Supplied records »
※

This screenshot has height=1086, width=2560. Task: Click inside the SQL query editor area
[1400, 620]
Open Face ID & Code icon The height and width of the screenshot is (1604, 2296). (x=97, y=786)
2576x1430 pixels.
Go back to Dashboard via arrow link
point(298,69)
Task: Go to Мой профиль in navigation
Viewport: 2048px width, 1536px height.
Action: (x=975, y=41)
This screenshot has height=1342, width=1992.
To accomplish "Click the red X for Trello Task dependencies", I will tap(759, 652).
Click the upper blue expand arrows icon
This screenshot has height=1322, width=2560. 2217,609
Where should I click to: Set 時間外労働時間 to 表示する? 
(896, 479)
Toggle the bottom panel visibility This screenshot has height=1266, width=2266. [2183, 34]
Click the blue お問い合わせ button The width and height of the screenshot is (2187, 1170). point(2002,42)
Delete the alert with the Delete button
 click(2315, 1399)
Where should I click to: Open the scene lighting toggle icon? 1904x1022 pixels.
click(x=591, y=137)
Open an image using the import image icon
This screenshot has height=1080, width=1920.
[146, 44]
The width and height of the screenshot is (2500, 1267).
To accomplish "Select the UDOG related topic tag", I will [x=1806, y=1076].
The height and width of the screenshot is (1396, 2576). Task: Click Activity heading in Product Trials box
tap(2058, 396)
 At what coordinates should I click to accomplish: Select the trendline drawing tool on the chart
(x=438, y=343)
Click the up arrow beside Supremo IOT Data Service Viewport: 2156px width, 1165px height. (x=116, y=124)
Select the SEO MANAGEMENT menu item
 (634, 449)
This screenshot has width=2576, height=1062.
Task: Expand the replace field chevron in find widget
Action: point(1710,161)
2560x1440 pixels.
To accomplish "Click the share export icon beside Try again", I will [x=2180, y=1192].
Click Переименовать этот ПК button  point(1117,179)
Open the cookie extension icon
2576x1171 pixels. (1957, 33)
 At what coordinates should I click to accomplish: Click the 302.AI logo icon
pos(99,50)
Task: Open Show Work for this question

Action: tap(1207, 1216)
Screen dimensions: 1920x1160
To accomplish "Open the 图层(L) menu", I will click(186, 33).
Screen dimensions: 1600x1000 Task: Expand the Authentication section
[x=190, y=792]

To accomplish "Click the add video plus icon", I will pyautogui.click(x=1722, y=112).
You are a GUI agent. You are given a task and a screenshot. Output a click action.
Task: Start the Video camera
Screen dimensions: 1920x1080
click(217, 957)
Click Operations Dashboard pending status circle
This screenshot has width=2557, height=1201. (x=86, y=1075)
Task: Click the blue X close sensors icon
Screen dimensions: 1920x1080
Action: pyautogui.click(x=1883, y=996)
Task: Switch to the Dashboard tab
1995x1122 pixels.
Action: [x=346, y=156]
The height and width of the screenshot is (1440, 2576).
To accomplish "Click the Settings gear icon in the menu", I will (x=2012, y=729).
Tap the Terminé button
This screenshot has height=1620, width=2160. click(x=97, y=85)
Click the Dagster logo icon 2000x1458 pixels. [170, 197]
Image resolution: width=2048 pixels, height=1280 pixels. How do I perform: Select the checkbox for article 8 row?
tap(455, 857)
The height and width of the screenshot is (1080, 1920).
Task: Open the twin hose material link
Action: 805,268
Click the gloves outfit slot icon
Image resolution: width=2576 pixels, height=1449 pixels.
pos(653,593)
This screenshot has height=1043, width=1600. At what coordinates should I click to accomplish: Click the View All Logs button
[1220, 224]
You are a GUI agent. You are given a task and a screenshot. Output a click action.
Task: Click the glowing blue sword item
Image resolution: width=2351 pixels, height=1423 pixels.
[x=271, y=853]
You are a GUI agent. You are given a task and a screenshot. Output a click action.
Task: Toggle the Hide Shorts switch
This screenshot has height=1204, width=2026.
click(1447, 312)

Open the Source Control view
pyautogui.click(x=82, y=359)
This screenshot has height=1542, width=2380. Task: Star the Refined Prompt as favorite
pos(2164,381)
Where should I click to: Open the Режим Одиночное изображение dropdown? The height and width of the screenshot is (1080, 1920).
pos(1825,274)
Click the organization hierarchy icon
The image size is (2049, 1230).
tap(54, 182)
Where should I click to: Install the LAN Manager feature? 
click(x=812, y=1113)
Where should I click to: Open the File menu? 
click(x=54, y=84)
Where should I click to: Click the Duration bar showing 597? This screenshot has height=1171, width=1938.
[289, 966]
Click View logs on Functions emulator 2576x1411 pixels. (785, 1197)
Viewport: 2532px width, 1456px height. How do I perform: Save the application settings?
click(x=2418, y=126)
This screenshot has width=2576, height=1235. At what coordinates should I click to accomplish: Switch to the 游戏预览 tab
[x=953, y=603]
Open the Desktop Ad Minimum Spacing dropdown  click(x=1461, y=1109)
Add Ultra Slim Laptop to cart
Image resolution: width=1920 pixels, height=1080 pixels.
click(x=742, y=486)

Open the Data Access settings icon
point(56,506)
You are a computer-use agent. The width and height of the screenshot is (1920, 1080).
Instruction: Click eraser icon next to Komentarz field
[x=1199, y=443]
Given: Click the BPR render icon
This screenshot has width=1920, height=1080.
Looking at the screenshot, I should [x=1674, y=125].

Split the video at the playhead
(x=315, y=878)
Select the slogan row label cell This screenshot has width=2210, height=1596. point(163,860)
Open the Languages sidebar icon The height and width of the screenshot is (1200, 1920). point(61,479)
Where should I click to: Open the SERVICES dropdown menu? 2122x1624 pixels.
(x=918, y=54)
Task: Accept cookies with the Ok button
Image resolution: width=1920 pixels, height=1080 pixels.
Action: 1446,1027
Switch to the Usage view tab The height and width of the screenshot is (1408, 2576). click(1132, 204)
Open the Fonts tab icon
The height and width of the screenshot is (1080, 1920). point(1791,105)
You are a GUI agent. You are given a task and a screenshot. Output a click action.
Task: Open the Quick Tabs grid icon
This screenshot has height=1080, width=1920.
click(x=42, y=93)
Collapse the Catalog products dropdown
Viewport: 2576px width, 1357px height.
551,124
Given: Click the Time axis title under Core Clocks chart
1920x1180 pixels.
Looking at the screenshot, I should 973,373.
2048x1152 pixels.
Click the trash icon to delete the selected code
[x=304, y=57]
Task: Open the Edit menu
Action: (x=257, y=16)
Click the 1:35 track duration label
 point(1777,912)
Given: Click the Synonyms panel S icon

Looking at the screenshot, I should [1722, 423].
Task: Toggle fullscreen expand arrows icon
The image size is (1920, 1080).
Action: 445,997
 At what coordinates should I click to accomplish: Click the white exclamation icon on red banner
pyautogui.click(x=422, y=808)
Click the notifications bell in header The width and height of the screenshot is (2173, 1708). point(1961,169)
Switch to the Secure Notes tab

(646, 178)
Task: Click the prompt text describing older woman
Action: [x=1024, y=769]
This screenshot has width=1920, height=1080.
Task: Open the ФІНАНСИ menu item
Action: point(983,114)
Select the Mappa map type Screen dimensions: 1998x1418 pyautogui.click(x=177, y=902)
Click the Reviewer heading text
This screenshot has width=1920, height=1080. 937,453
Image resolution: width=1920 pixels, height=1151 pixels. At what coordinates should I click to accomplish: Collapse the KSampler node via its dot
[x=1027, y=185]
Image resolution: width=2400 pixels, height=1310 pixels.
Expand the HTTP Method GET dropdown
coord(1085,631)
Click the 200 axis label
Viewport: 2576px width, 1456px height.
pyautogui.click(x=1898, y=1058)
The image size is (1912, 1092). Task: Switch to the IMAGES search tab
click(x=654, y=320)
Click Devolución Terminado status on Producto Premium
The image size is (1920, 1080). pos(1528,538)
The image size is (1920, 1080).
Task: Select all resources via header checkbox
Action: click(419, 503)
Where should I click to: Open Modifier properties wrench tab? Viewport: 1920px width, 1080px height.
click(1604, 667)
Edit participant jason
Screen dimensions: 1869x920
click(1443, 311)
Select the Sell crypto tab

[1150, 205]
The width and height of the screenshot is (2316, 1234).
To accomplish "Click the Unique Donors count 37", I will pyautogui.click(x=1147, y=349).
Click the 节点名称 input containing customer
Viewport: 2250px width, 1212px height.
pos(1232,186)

※

Take from the material above the lines running from the one with "Click the upper blue expand arrows icon" through the one with "Click the up arrow", and repeat them exactly, with nothing else.

Click the upper blue expand arrows icon
This screenshot has height=1322, width=2560. 2217,609
Where should I click to: Set 時間外労働時間 to 表示する? 
(896, 479)
Toggle the bottom panel visibility This screenshot has height=1266, width=2266. [2183, 34]
Click the blue お問い合わせ button The width and height of the screenshot is (2187, 1170). point(2002,42)
Delete the alert with the Delete button
 click(2315, 1399)
Where should I click to: Open the scene lighting toggle icon? 1904x1022 pixels.
click(x=591, y=137)
Open an image using the import image icon
This screenshot has height=1080, width=1920.
[146, 44]
The width and height of the screenshot is (2500, 1267).
To accomplish "Select the UDOG related topic tag", I will [x=1806, y=1076].
The height and width of the screenshot is (1396, 2576). Task: Click Activity heading in Product Trials box
tap(2058, 396)
 At what coordinates should I click to accomplish: Select the trendline drawing tool on the chart
(x=438, y=343)
Click the up arrow beside Supremo IOT Data Service Viewport: 2156px width, 1165px height. (x=116, y=124)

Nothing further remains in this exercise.